In this 2-hour strategy, students will take a poem and learn how to reduce it down to a topic, then to an abstract noun, and use Adobe Spark Post to create a visual representation of the poem. The focus of this strategy is for students to analyze a poem so they can create a graphic image that best reflects the poem. This strategy is particularly suitable for partner or small group work, so that you can leverage student discussion to help all students deeply engage in the work.
Because Adobe Spark Post enables students to create captivating visual graphics, this strategy empowers students to demonstrate their ability to translate written poetry into striking visuals.
Adobe Spark Post
Editable Resource Bundle
PDF Resource Bundle
Students choose a poem from the list found here to review and evaluate. Or you, or students, can propose a different poem. The suggested poems were chosen for strong imagery, diversity, relevance, and accessibility. (15 minutes)
Students analyze their selected poem and follow a guided reflection in these steps, ending with choosing at least two excerpts that give the reader, in the interpretation of the student, the most imagery. Based on their work, students begin to list ideas for images. They use this note taker for all of this. (30 minutes)
Students create a visual graphic using Adobe Spark Post. Their design should consider color, layout, imagery, and typography and how each design element visually represents the poem. (75 minutes)
Students publish their graphics and discuss in small groups the effectiveness of their interpretation of the poem through visuals.
In this 2-hour strategy, you will analyze a poem, thinking about how the author influences the reader to see, think, and feel. Based on your analysis, you will use Adobe Spark Post to create a visual representation that shows your interpretation of the poem.
Because Adobe Spark enables you to create captivating visual graphics, this strategy empowers you to demonstrate your ability to translate written poetry into striking visuals.
1. Learn: Below are some choices for your poetic visualization.
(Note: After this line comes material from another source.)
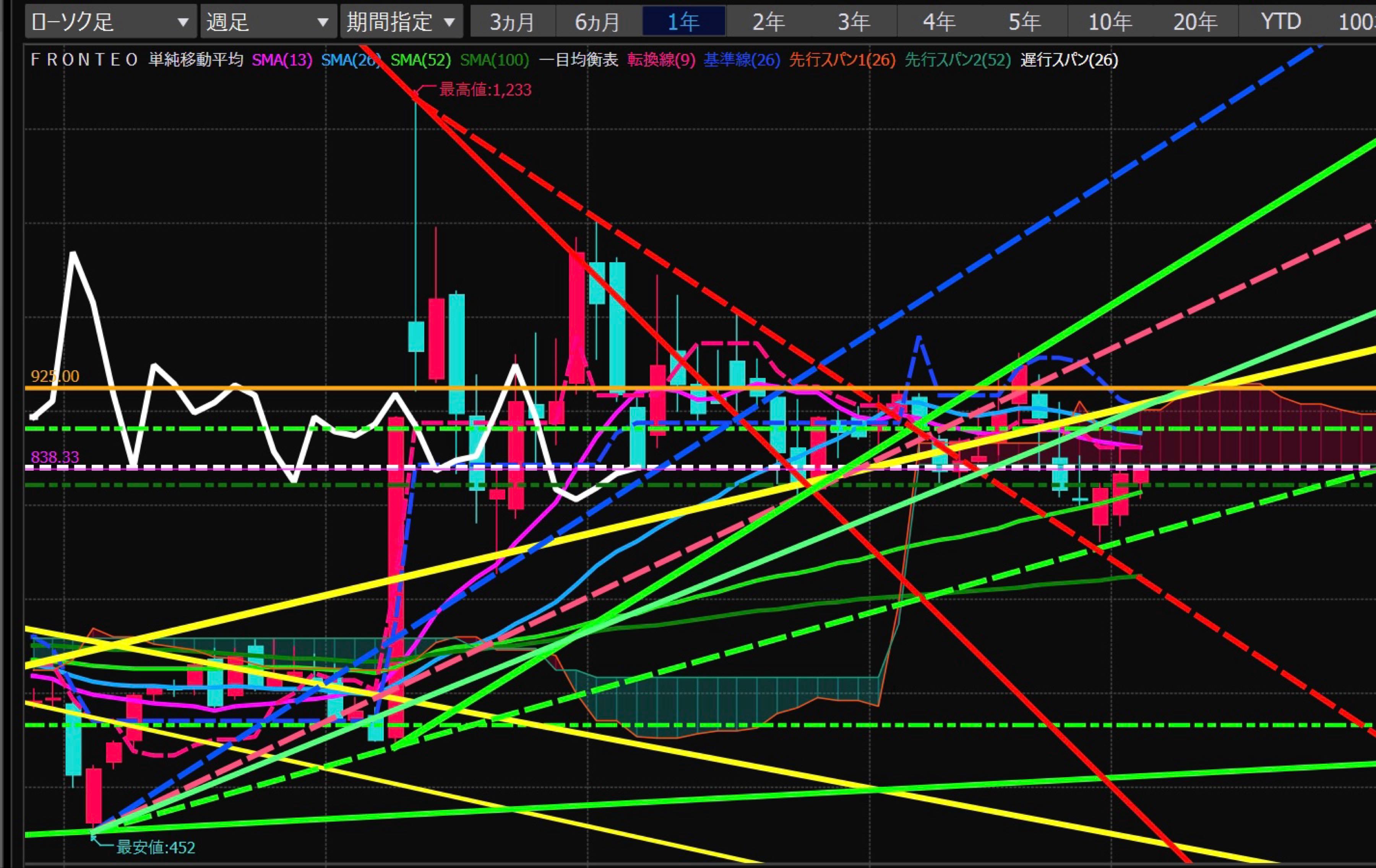
Task: Choose the 5年 period button
Action: point(1024,22)
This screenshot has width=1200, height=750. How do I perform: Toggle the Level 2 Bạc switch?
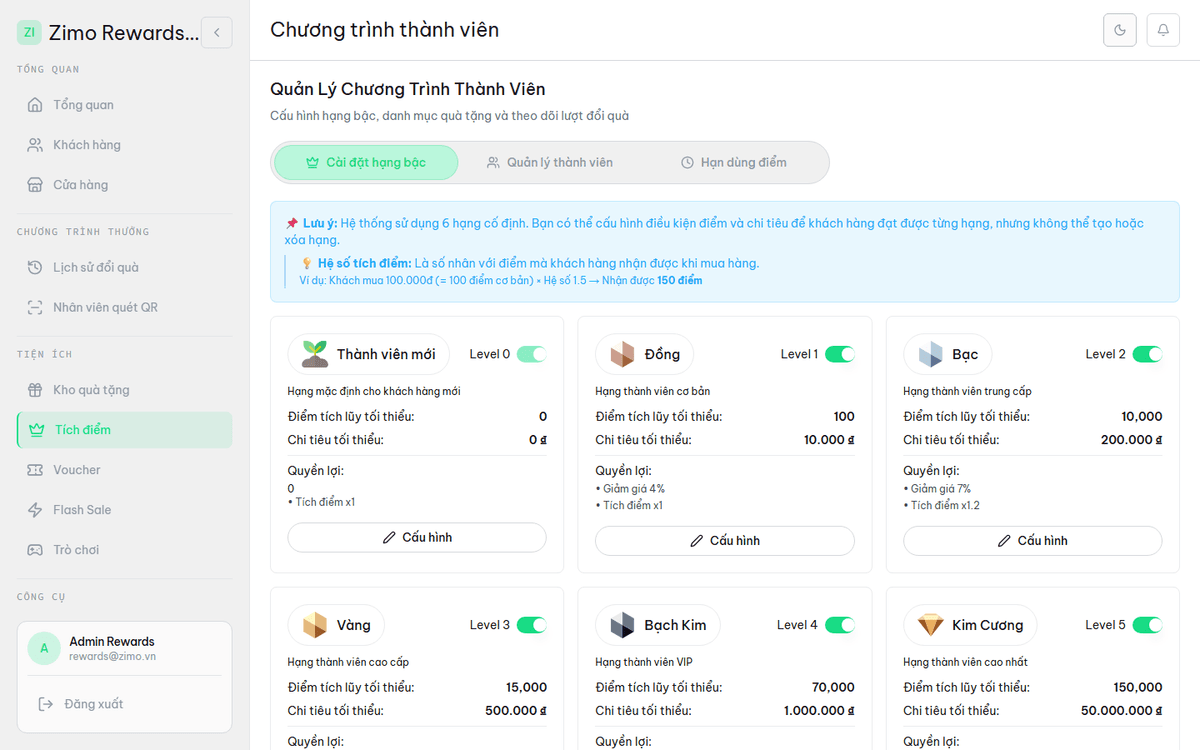pos(1148,354)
You may propose a different poem that you have learned during the course of the year to create your final graphic. Or, your teacher might provide you with other choices. (15 minutes)
Select one of the following poems to review and evaluate:
Hope by Emily Dickenson
Mother to Son by Langston Hughes
Still I Rise by Maya Angelou
The Rose That Grew From Concrete by Tupac Shakur
You may be assigned to work with a partner, or small group. This will be a great opportunity to discuss your thinking throughout the poem's analysis and development of the graphic image.
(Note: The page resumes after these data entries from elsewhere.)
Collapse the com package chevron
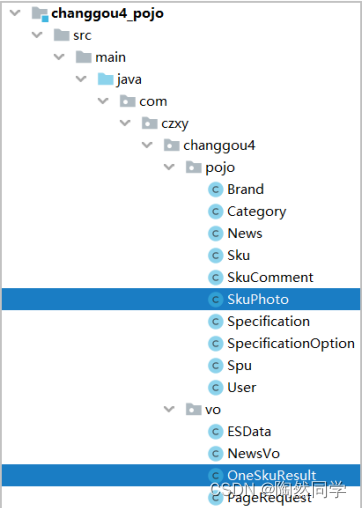The height and width of the screenshot is (508, 362). point(103,101)
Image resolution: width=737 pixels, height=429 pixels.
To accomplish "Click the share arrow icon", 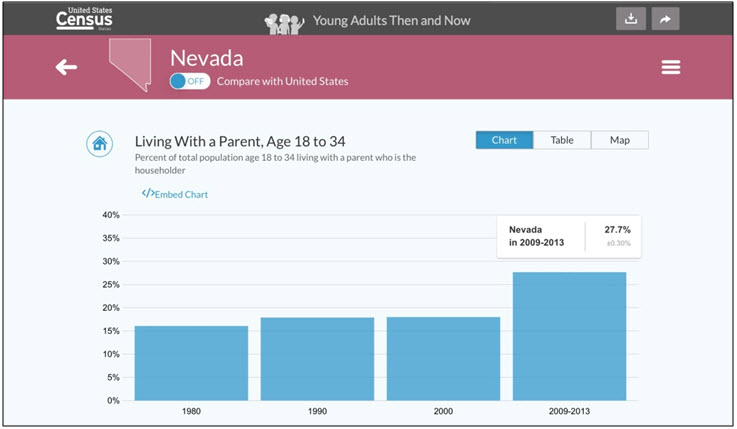I will point(665,19).
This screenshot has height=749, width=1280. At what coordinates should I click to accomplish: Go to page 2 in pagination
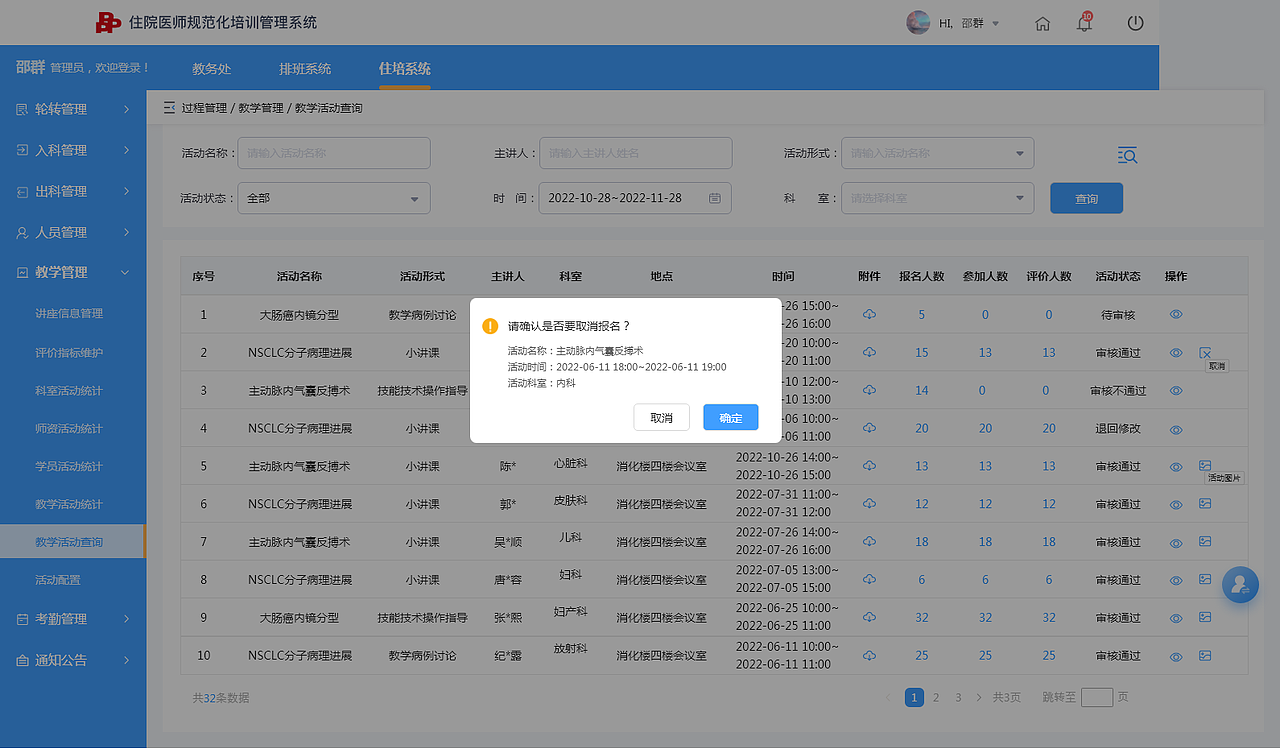[935, 697]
2. Evaluate: Analyze your selected poem, and take notes using this graphic organizer as you reflect on: (30 minutes)
Imagery: What pictures does this poem create in your mind? What tastes, smells? What do you see and hear?
Word choice: What is the mood that you feel when reading this poem? You've just thought about the images, so this is an extension of that idea. If you are having difficulty with analyzing how the author's word choice impacts the mood of the poem, try circling any words that you think are related to emotions (feelings).
Mood: Now that you've considered imagery and word choice, what is the mood overall for the entire poem? What do you think the author wants you to feel?
Speaker: Who is speaking to you in this poem? It may not always be the author. If it isn't the author, the person is someone who ... (fill in the blank). For example, the speaker in this poem is someone who is grieving for the loss of a friend.
Author's purpose: Why do you think the author crafted the poem this way:
Is there a message to the reader? What is the message?
In your next step you will begin to create a graphic image. Before you begin, narrow down your thinking by choosing at least two short excerpts from the poem that are the most compelling examples of imagery. These will be used in your graphic, along with your chosen images.
3. Create: Using Adobe Spark Post, create a visual representation of your poem. Your design should consider color, layout, imagery, and typography and how each design element visually represents the poem. Think about what colors and imagery match your quotes and analysis of the poem. Consider how your choices relate directly to the interpretation of the author's purpose. You should be prepared to be able to explain why you selected the images and colors, and how they connect to the quotes and relate to the author's purpose. (75 minutes)
Start with deciding on your layout:
Will you have a single image or multiple images for your background? You can select the layout icon to choose your layout style.
You must include at least 3 images in your design. 1-2 icons are optional.
How will you integrate your quotes? Where should they be placed? What images match them?
All of the design elements should compliment each other and support the evaluation requirements of the poem.
4. Share your graphic as directed by your instructor. Did you make any mistakes along the way? I hope so - that way you had some opportunities to try again, ask for help, and learn!
Consult the attached rubric in order to evaluate students' work.